BIOGRAFIA

Alessandro Blasetti

Cenni autobiografici.

Nato a Roma il 3 luglio del 1900 da Cesare Blasetti e Augusta Luliani. Mio padre era professore di oboe e corno inglese: suonava e insegnava alla regia Accademia di Santa Cecilia. Mio nonno era scultore (è sua la statua del «Silenzio» allµingresso del nostro Varano). Mia madre discendeva da una famiglia della cosiddetta borghesia nera romana, avvocati della Curia, di padre in figlio. Ho compiuto gli studi inferiori al Collegio Rosi di Spello, tenuto dai sacerdoti somaschi, religiosi di una estrema semplicità e di bontà paterna. (Mio padre era quasi sempre in viaggio per le «tournées» cui lo conduceva la sua professione e mia madre lo seguiva). Mio fratello Giorgio fu con me in questo primo periodo di studi. Poi, per il liceo, io passai al Collegio Militare di Roma, lui all'Accademia Navale di Livorno e la vita così ci separò prestissimo, concedendomi rari e brevi incontri con lui, finché l'ultima guerra me lo tolse, valoroso ufficiale di marina, il 19 aprile del 1943. Gli studi universitari li ho compiuti a Roma, alla Sapienza. Mi sposai nel 1923, mi laureai nel 1924 in legge, alla facoltà scelta per secondare i desideri della tradizione materna. Ma per sposarmi appena congedato mi ero impiegato in banca e la laurea doveva servirmi ben poco. Infatti la mia vera vita di lavoro la sentii nascere quando entrai nel quotidiano «L'Impero» [...]Mi affascinavano perfino i primi documentari di Comerio e poi in seguito le prodigiose immagini di «Cabiria» di Pastrone. Ghione mi elettrizzò quando avevo già diciassette anni. Quello che mi decise al cinema fu però «Intolerance» di Griffith. E non tanto per la sua potenza spettacolare. Ma per aver fatto della storia viva vista come vita uguale e parallela a quella di oggi. [...] Quando mi riavvicinai al cinema, il mio sacro fuoco, per quanto compresso e fatto più violento dagli anni della laurea e del matrimonio, non poteva molestare più nessuno.

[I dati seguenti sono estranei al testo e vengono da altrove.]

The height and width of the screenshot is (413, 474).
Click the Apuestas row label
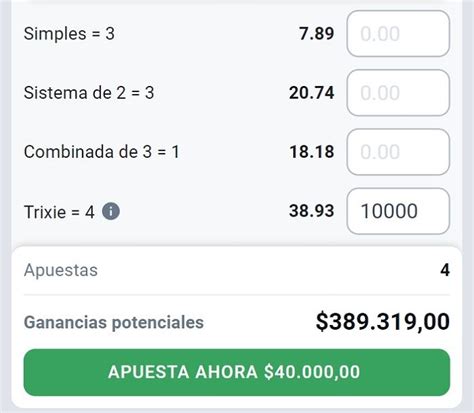click(61, 270)
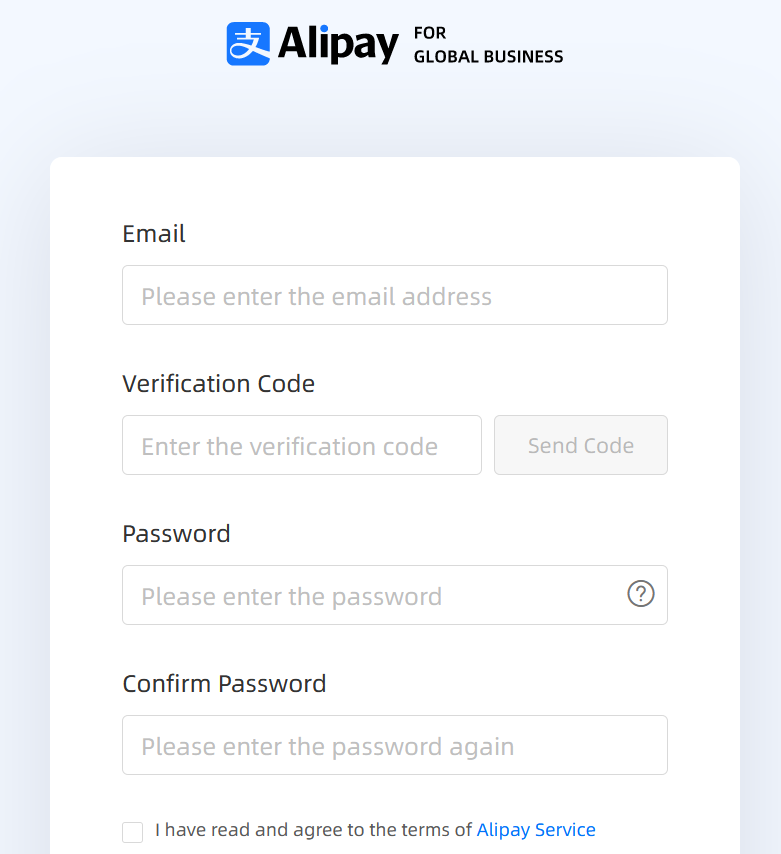Viewport: 781px width, 854px height.
Task: Click the page background right of the form card
Action: tap(760, 500)
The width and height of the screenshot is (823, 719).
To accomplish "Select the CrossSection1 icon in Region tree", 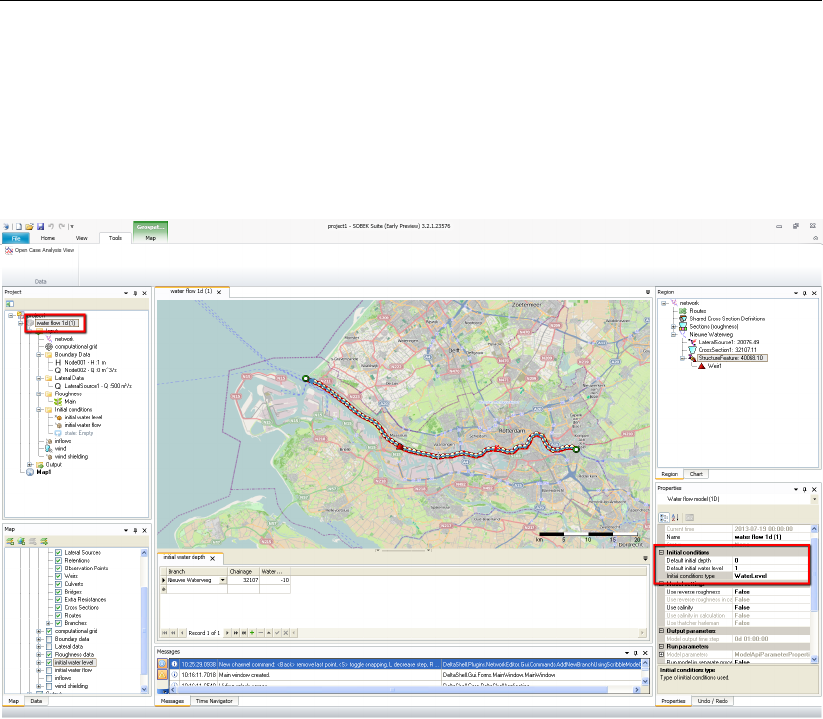I will pos(692,350).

Tutti i teatri di posa romani erano abitati soltanto da ragni e da topi, polvere e pioggia vi calavano in libera alternativa dalle crollanti tettoie di vetro; e una fertile melma aveva dato rigoglio, ovunque, ad appezzamenti di verde variegato [...] Era dunque il 1925 quando mi riavvicinai al cinema.